(Directions for this task)
Please keep to the lines below from the one with "LOG IN (966, 39)" through the one with "कुमार विश्वास (80, 1933)", and restate them word for word, ends included.

(Stored records)
──────────

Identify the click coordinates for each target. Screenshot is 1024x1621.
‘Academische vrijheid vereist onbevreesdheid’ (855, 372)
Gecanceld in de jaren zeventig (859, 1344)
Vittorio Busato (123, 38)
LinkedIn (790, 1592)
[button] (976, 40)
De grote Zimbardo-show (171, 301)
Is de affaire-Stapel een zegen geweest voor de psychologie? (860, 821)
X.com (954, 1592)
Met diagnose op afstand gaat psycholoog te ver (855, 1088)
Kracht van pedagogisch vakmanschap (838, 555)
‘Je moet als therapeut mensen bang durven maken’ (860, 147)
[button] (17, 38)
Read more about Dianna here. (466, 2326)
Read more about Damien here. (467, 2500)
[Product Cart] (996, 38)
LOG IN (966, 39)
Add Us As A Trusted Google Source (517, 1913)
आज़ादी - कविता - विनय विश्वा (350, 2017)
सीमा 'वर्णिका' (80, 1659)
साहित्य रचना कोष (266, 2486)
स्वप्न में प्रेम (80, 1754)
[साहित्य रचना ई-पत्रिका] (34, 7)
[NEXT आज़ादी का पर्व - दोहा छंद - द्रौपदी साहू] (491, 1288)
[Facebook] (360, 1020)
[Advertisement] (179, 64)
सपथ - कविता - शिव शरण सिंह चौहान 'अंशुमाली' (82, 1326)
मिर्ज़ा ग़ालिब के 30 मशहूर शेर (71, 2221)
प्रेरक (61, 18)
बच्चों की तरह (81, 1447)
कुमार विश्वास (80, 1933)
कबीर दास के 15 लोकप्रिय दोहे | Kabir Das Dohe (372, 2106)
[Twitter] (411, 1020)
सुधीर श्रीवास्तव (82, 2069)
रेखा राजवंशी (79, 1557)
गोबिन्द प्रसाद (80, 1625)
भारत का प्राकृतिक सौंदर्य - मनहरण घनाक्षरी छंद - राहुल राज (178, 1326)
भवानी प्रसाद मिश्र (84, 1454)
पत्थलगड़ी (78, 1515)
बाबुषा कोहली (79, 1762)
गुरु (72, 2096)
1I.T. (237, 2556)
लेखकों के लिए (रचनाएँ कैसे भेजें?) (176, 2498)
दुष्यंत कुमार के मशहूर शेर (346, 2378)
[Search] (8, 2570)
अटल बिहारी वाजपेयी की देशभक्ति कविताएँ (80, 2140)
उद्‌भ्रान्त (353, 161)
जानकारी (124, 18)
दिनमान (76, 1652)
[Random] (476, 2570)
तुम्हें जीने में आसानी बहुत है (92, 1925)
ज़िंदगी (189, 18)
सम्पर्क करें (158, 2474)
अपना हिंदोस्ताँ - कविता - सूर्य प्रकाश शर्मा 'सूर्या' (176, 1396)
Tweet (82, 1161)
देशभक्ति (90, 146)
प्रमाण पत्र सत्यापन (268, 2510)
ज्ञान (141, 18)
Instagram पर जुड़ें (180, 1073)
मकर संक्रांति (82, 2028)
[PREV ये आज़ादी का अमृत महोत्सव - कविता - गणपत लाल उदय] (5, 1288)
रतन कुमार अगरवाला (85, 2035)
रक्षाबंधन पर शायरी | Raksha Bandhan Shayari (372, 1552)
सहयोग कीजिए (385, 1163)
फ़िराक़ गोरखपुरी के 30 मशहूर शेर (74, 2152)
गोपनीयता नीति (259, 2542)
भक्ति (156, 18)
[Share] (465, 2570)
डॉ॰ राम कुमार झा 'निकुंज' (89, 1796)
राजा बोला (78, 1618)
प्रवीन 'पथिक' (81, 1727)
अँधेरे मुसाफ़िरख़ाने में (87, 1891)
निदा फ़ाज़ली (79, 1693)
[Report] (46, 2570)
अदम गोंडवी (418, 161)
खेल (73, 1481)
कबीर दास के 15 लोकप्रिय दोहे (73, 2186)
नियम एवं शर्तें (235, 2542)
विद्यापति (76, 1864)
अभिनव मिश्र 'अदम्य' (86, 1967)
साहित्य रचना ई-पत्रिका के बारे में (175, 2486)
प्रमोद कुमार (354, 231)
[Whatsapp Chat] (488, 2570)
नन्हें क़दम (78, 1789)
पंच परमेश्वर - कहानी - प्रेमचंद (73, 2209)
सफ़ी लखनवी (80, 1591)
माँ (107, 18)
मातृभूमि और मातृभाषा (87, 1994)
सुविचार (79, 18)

──────────

(Answer area)
LOG IN (966, 39)
Add Us As A Trusted Google Source (517, 1913)
आज़ादी - कविता - विनय विश्वा (350, 2017)
सीमा 'वर्णिका' (80, 1659)
साहित्य रचना कोष (266, 2486)
स्वप्न में प्रेम (80, 1754)
[साहित्य रचना ई-पत्रिका] (34, 7)
[NEXT आज़ादी का पर्व - दोहा छंद - द्रौपदी साहू] (491, 1288)
[Facebook] (360, 1020)
[Advertisement] (179, 64)
सपथ - कविता - शिव शरण सिंह चौहान 'अंशुमाली' (82, 1326)
मिर्ज़ा ग़ालिब के 30 मशहूर शेर (71, 2221)
प्रेरक (61, 18)
बच्चों की तरह (81, 1447)
कुमार विश्वास (80, 1933)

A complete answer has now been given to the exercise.